* BEGIN DOCUMENT SECTION *
# Truck size for 6 hole chasis mount



## Thomas D (Jan 27, 2003)

I am in the preliminary stages of looking for a 5 or 6 hole chasis mount. What size truck would be needed? Is an F-350 overkill? What options would it need to carry the load?

Thanks


----------



## SusanF (Jul 24, 2005)

Hi Tom,
A 350 is not overkill. That's what I have for my 6 hole chassis mount. it's a diesel, 4x4 and I just love it! I can pull a little utility trailer with it (for my 4 wheeler) and never even know it's there. This is what the folks at Ainley recommended. Mileage is around 13 mpg.
________
FORD MUSTANG SVT COBRA


----------



## JusticeDog (Jul 3, 2003)

Your best bet is to call the mfg you are interested in.... they can give you the exact details. Jane Ainley is great. Also, Ted Shih had posted on his website his experiences with purchasing a dog truck, which is quite informative.


----------



## FOM (Jan 17, 2003)

Side note: I took David to look at trucks - he is tempted to get a F350 - I agree with him and it's not for a chassis mount. The price difference between the two is minimal as it was explained to me - the F350 had extra leafs and something else (can't recall off the top of my head). I say go F350 for a chassis mount. I'll be getting a F250 for a topper sometime in the future....


----------



## EdA (May 13, 2003)

FOM said:


> Side note: I took David to look at trucks - he is tempted to get a F350 - I agree with him and it's not for a chassis mount. The price difference between the two is minimal as it was explained to me - the F350 had extra leafs and something else (can't recall off the top of my head). I say go F350 for a chassis mount. I'll be getting a F250 for a topper sometime in the future....


not much difference in an F 250 with tailer towing package and camper package other than springs, wheels, and brakes, the transmission, transmission cooler and large capacity radiator are the same

primary difference is you cannot get a 373 rear axle in an F 350, as it comes with 411 

depending on the box it is often necessary to add springs even to an F 350

with an F 350 there would be much less chance of a dealer trying to opt out of warranty service (by alleging that the chasis mount box exceeded the capacity of an F 250)


----------



## Thomas D (Jan 27, 2003)

"with an F 350 there would be much less chance of a dealer trying to opt out of warranty service (by alleging that the chasis mount box exceeded the capacity of an F 250)"
* END DOCUMENT SECTION *
• _STATED EXERCISE 1_
Using the truck-size thread, decide whether each statement agrees with it: (a) SusanF's F-350 is a diesel with four-wheel drive; (b) EdA says an F 350 can be ordered with a 373 rear axle; (c) FOM expects to get an F250 for a topper. Answer yes or no for each and quote the words of the thread that decide it.
• _STATED EXERCISE 2_
Transcribe the truck-size thread from "## FOM (Jan" up to and including "(May 13, 2003)".
* BEGIN ROWS *
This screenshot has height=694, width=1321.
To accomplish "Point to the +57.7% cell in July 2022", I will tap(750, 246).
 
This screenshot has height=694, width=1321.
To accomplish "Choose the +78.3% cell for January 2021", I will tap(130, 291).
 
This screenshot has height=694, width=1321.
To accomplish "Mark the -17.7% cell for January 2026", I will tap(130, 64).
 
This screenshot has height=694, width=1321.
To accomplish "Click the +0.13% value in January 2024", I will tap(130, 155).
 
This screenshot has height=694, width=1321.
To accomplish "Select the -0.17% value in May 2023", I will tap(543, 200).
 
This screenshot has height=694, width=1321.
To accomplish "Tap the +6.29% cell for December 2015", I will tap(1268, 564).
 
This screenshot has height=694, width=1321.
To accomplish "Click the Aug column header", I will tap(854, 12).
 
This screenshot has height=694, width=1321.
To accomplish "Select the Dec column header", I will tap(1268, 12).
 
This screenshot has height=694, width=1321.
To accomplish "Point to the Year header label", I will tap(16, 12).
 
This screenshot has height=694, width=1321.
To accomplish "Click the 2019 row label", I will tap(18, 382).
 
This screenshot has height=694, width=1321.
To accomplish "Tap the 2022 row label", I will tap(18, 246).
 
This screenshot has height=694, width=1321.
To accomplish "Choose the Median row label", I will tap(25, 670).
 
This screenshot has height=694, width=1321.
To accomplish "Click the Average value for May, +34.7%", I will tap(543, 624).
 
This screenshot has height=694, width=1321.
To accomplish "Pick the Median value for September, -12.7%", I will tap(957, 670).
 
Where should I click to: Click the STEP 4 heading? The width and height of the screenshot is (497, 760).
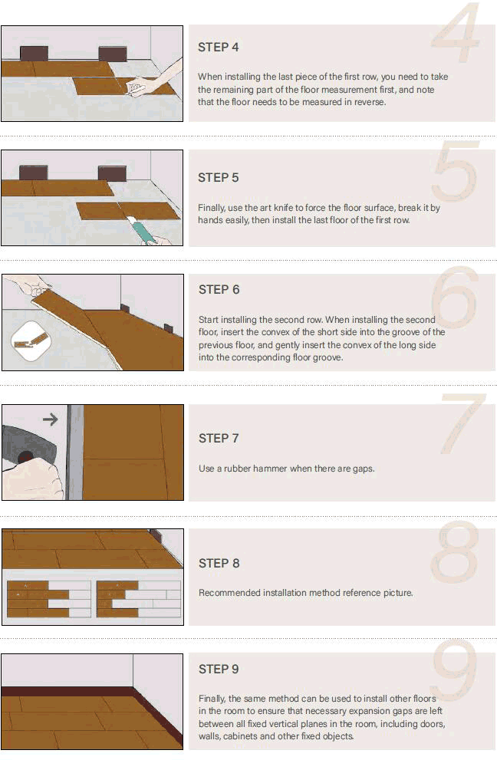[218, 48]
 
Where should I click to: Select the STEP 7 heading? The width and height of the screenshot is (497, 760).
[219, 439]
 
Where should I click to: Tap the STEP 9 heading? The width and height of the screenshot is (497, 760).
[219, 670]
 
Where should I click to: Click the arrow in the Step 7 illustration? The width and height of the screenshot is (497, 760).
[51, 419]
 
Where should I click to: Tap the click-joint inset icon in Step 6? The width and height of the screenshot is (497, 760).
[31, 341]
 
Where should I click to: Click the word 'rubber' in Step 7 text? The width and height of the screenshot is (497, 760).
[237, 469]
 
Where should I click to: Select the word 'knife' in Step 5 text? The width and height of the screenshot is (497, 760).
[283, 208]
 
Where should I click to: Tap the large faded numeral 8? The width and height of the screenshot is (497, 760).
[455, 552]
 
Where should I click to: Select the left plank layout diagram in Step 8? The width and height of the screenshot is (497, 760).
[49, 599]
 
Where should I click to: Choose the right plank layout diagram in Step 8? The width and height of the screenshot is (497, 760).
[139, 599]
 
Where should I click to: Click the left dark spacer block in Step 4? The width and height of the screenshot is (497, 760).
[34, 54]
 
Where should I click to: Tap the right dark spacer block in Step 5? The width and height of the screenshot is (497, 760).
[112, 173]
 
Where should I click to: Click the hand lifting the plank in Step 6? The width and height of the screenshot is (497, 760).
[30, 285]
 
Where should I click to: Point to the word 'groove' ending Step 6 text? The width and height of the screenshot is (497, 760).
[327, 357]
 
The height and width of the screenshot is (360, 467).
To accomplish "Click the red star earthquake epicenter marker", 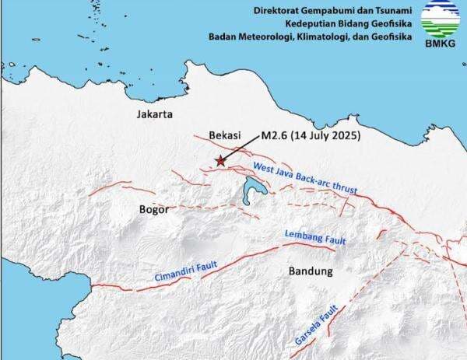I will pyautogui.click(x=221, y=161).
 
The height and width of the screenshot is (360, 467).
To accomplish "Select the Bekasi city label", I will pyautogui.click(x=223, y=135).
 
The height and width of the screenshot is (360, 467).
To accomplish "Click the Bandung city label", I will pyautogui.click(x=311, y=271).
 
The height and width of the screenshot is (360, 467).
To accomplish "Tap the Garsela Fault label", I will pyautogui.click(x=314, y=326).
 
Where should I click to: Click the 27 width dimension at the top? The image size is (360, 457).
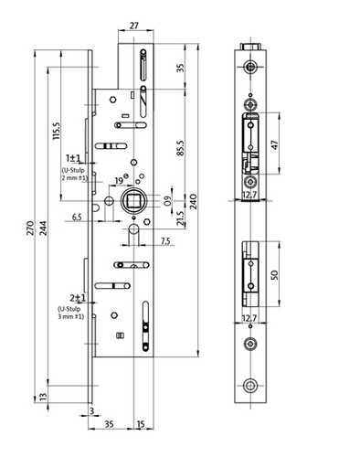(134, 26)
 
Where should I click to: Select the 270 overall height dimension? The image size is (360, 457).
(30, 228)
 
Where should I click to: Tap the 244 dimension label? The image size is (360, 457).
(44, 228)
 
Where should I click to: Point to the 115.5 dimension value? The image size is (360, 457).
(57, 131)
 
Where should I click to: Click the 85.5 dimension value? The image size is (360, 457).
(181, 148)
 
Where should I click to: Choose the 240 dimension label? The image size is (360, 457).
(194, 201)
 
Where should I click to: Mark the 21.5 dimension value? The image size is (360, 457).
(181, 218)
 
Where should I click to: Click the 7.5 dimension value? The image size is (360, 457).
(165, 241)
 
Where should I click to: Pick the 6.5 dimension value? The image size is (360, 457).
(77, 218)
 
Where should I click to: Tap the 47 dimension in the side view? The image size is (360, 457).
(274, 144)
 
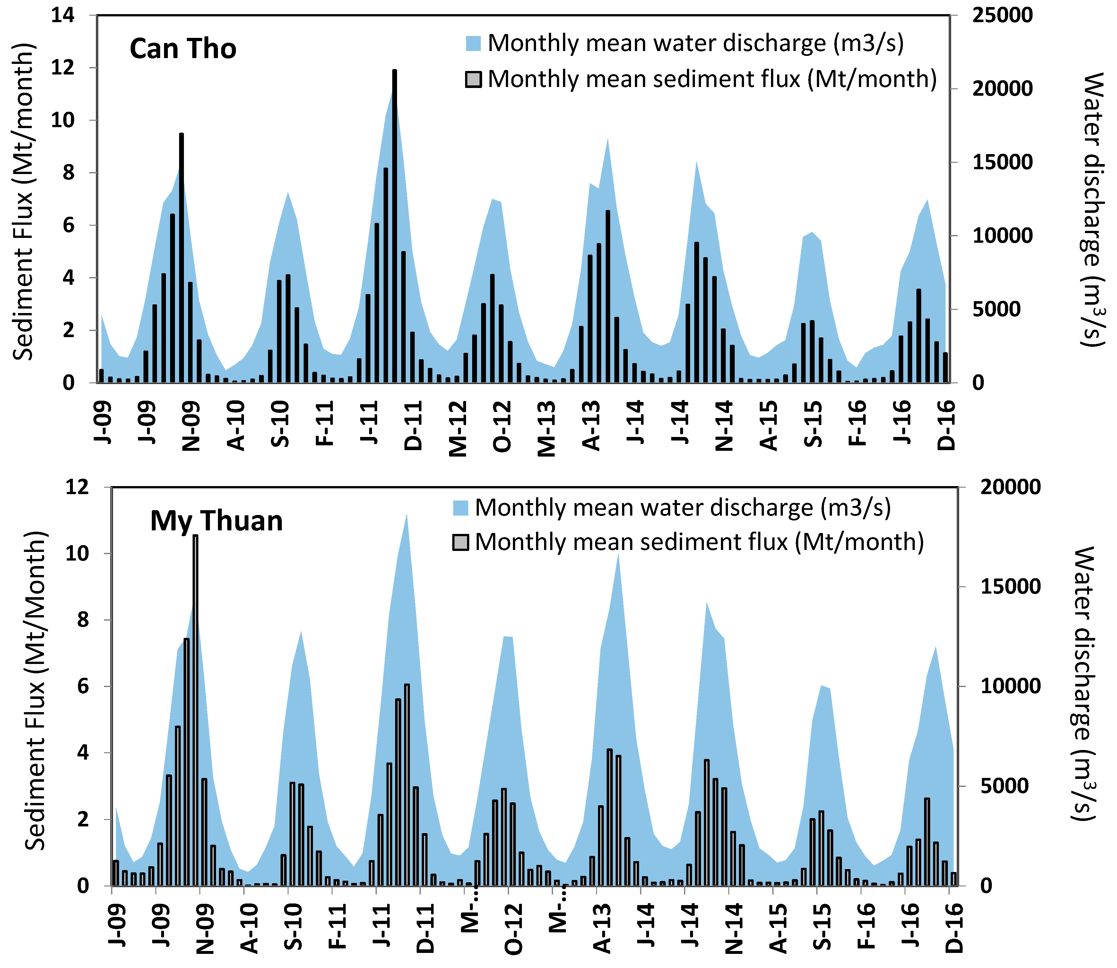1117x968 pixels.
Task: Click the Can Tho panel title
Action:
* END ROWS *
* BEGIN ROWS *
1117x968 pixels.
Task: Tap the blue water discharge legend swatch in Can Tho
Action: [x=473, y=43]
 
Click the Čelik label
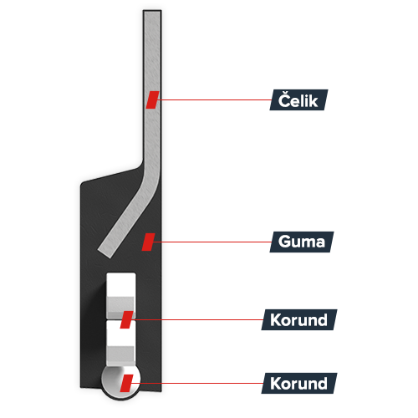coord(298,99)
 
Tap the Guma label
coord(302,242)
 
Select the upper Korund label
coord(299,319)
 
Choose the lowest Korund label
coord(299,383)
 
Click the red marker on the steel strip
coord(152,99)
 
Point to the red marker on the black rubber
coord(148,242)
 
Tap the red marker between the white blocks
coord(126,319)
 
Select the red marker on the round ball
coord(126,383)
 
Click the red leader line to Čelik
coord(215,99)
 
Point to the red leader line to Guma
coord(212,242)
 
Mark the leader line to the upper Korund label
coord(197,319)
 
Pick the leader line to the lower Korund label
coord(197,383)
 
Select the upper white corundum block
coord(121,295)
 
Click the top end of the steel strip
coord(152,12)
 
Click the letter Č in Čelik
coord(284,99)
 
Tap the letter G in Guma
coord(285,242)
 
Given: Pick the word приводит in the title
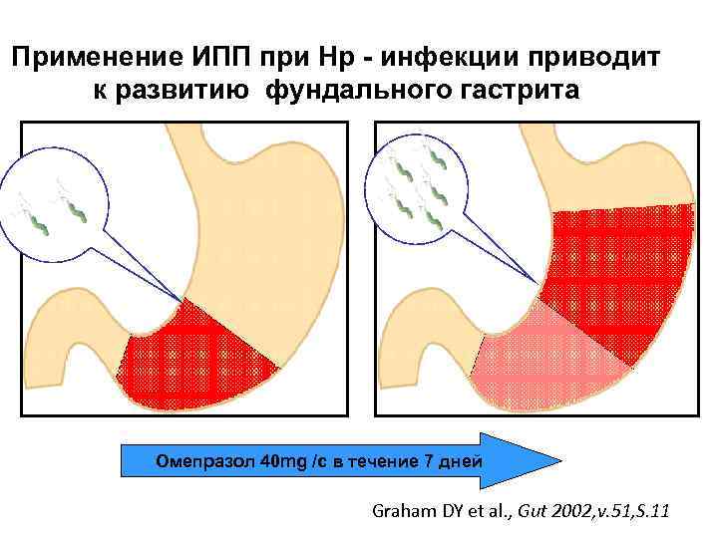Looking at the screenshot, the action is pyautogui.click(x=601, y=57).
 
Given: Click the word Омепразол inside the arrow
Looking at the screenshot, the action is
* END ROWS *
• _FULL RESPONSE 1_
(a) Yes: "it's a diesel, 4x4"
(b) No: "you cannot get a 373 rear axle in an F 350, as it comes with 411"
(c) Yes: "I'll be getting a F250 for a topper sometime in the future"

• _FULL RESPONSE 2_
## FOM (Jan 17, 2003)

Side note: I took David to look at trucks - he is tempted to get a F350 - I agree with him and it's not for a chassis mount. The price difference between the two is minimal as it was explained to me - the F350 had extra leafs and something else (can't recall off the top of my head). I say go F350 for a chassis mount. I'll be getting a F250 for a topper sometime in the future....


----------



## EdA (May 13, 2003)